Tuesday, June 23, 2009

Elantris, A Review (Spoiler Free!)

After finishing the Mistborn trilogy, I had to have more Brandon Sanderson. And since I had a 40% off coupon for Borders, I went and bought up Elantris. This book was hailed by everyone and their brother, claiming it to be one of the best works of fantasy in a very long time. Needless to say, I was expecting great things, and Sanderson did not let me down.

Elantris has three POV characters: Daoden, the beloved prince of Arelon; Hrathen, a high ranking Derethi priest of a foreign religion; and Sarene, a headstrong princess of Teod. Elantris was the city of gods. It was beautiful, white and shiny, enormous. Normal people would wake up to find that they had been blessed and then they would go to Elantris, where their skin would shine, their hair would be white, and their powers would be limitless. Then, ten years ago, something happened, and the city of gods died, its once beautiful people becoming ugly, hairless savages. The city was closed off, the people scorned and restricted inside its walls. And the blessing would still come, only this time rendering its victims as corpses instead of gods. The people of Arelon then cast the victims into the dead city, never to see them again.

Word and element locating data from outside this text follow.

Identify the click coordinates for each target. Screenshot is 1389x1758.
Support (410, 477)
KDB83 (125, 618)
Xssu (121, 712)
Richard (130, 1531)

Perhaps the most entertaining aspect of the novel is the extensive religious system. Arelon and Teod are the last countries to resist the Derethi religion, instead staying true to their Korathi doctrine. Hrathen has been sent to convert Arelon in three months, and if he fails, the warrior Derethi religion will slaughter the nation. Not wanting the guilt on his mind, Hrathen piously tries to change the country, but he meets opposition from an unsuspecting source.

Finally, Princess Sarene is engaged to be married to Prince Raoden, their unity forming a treaty between Arelon and Teod. The two have never met. Sarene leaves her country a few days early to surprise Raoden, to get in some alone time before their wedding. However, when she arrives in Arelon, she finds that the prince is "dead." Headstrong and curious, she sets out to find the truth behind Raoden's disappearance.

Brandon Sanderson is a masterful storyteller. He knows his story and where he's going with it, even when the reader does not. He will bring things together and leave no unanswered questions. By the end of the novel, I was breathless. The way he brings things together is completely believable. The conclusion was perfect.

So, would I recommend Elantris to you? Absolutely. Not only is it an excellent novel from a great storyteller, it is a single, stand-alone work in the fantasy genre. That means that you don't have to wait for the sequels to come out. Unfortunately, it also means that there won't be any sequels... If you want to be entertained, thrilled, appalled, and intrigued, then I recommend this book to you. Although I enjoyed Mistborn more, this book was exceptionally well rounded, balancing story with word usage.


Krista said...

I enjoyed Mistborn a little more, too, but you have to remember this was his First novel and a master piece at that! Great summary, by the way - Have you thought of becoming a book reviewer!

Brandon said...

Logan, loved the review. Definitely makes me want to pick up Mistborn, since you think its his best.

logankstewart said...

@Krista: Indeed, an excellent first novel. And I've always wanted to be a professional critic, of books, music, and occasionally films.

@Brandon: Thanks for the comment, Brandon. You won't regret reading Mistborn.

Poison said...

Did you ever do a review for a Song of Ice and Fire? or J.V. Jones' Sword of Shadows?

logankstewart said...

Poison, I've not reviewed ASOIAF, but I've read and loved them all. I'll probably review A Dance With Dragons whenever that comes out, but I'm not looking for anytime soon.

Never heard of Sword of Shadows. Any good?

Poison said...

Oooh...Sword of Shadows is quite gritty. George R R Martin is a better writer than JV Jones, but she can definitely dish out a gritty tale of swords and guts and warring clans and mountain cities and whatever. You should read it - it's amazing.